Action point: Monitor processor grids daily, use forward bookings when they match target weights, and track AuctionsPlus categories to see restocker interest against direct offers.
Cows and lean beef: pricing trends and processor preferences
Stronger demand for lean trim has firmed cow levels, especially where southern plants cross-bid into northern yards.
Cow prices strengthened as tighter local slaughter combined with fierce southern buying to lift bids. Processors needed steady lean for grinds, so they chased head across state lines.
US lean demand, dairy cow cull and sub-primals in the grind
The US lean complex remains supportive on tight supply, which helped local prices. At the same time, greater use of sub-primals in the grind and a forecasted dairy cow cull in Q4 could steady imported lean and temper upside.
Quality differentials: heavy cow premiums narrowing
Heavy cow premiums have narrowed as buyers accept a wider quality range when volumes are scarce.

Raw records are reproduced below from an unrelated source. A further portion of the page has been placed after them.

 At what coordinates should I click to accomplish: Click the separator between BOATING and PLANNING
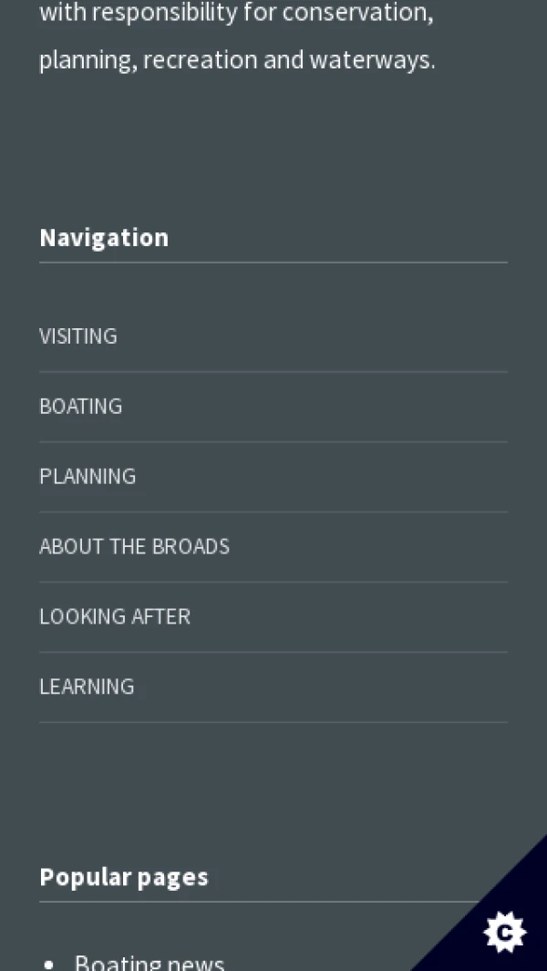pyautogui.click(x=274, y=442)
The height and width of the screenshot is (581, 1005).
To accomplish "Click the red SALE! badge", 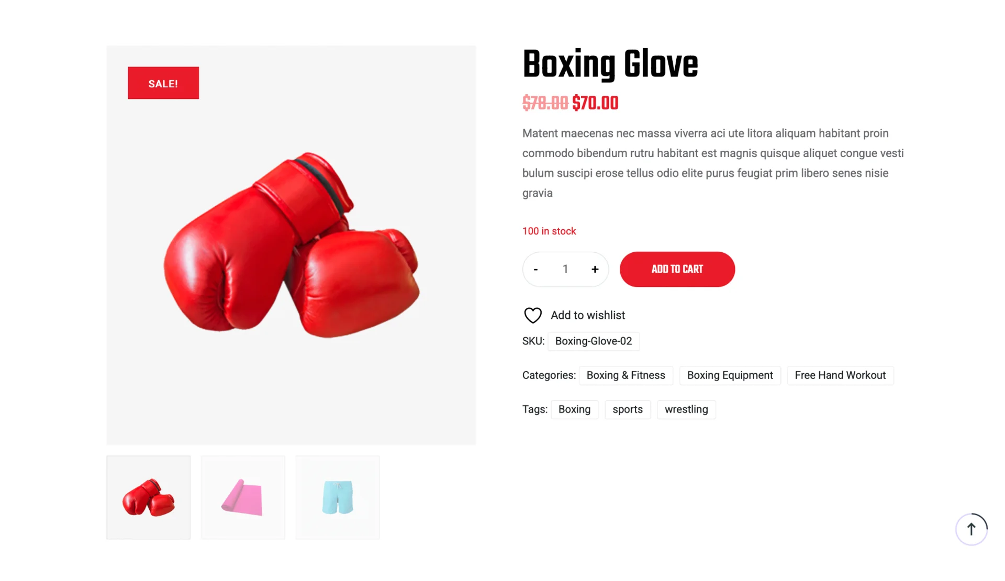I will [163, 83].
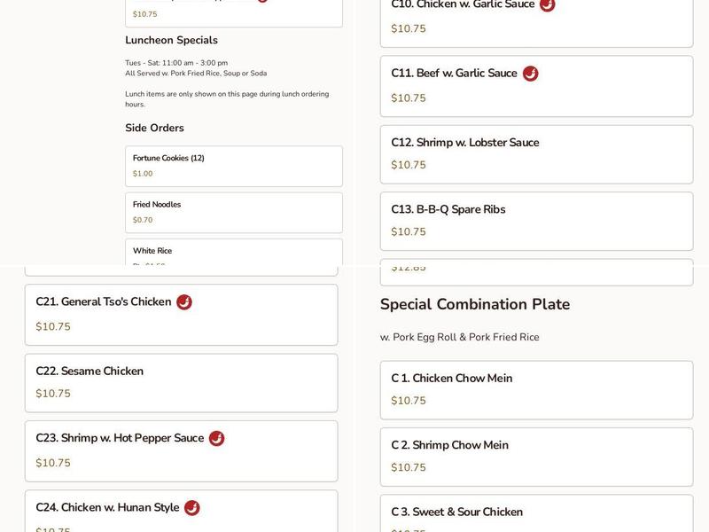
Task: Click the spicy icon beside C21 General Tso's Chicken
Action: pos(184,302)
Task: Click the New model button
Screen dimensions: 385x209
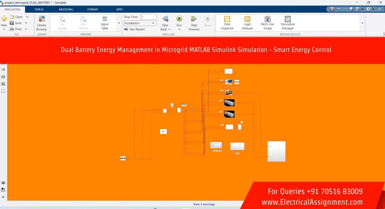Action: pyautogui.click(x=4, y=21)
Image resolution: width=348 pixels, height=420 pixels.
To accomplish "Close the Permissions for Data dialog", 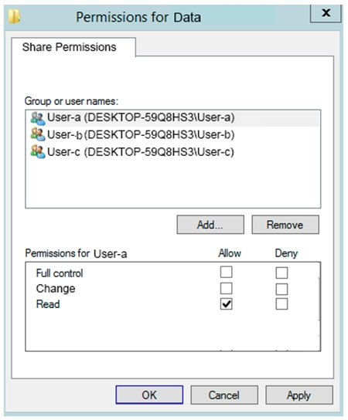I will [326, 13].
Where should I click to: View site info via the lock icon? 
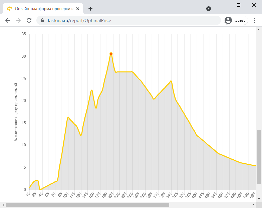[42, 20]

That lifted competition for well-finished stock but reduced gaps between better and average lines.
- Indicators (1/10/25): QLD 352c/kg lw; NSW 392c/kg lw; SA 409c/kg lw.
- Direct-to-works: NSW ≈ $7.80/kg dw; QLD $6.90–$7.00/kg dw.
- Week-by-week: stability likely into year end as US wholesale values settle and local programs wind down.
- For sellers: heavy, well‑finished cows command stronger levels and freight per head improves returns.
“Clean lines and correct paperwork lift competition when multiple plants bid,” said a northern yards operator.
Practical actions: time sales ahead of peak northern shutdown, keep NLIS and weights current, and watch US tariff signals on Brazil as a key risk for early 2026 imported lean dynamics.
Feeders and feedlots: buying tempo, grain outlook and forward contracts
Buying across feedlots has picked up pace, with yards racing to secure store stock ahead of harvest.
Feedlot demand remains strong as operators fill pens and lock margins. Expectations of lower grain prices into harvest have underpinned plans for new entries.
Contract signals: 100‑day forward contracts for December sit at $8.30–$8.50/kg dw, aligning with current feed incentives and program maths.
Feeder categories and current levels
Premiums for Angus have eased from about $1.00/kg liveweight to roughly $0.50/kg as more Angus head come off fodder crops.
- Angus: ~ $5.40/kg lw
- AngusX: ~ $5.20/kg lw
- BritishX: ~ $5.00/kg lw
- Flatbacks: ~ $4.90/kg lw
- Heifers: ~ $4.50/kg lw
Northern supply will lift week by week with heat, which should steady feeder values as head numbers rise. Buying is brisk now but likely to slow into late November as end‑of‑year programs wrap.
| Focus | Signal | Implication | Action |
|---|---|---|---|
| 100‑day contracts | $8.30–$8.50/kg dw | Solid feeding margins | Consider forward bookings for Dec |
| Category premiums | Angus premium ~50c/kg lw | Smaller spread across breeds | Test both AuctionsPlus and direct grids |
| Supply flow | More head weekly | Stabilising prices | Balance pen allocations by steers/heifers |
| Logistics | Forward freight matters | Cost-to-delivery impacts returns | Model numbers and freight before selling |
“Watch AuctionsPlus listings and forward freight closely — they often decide net returns when categories mix,” said a southern backgrounder.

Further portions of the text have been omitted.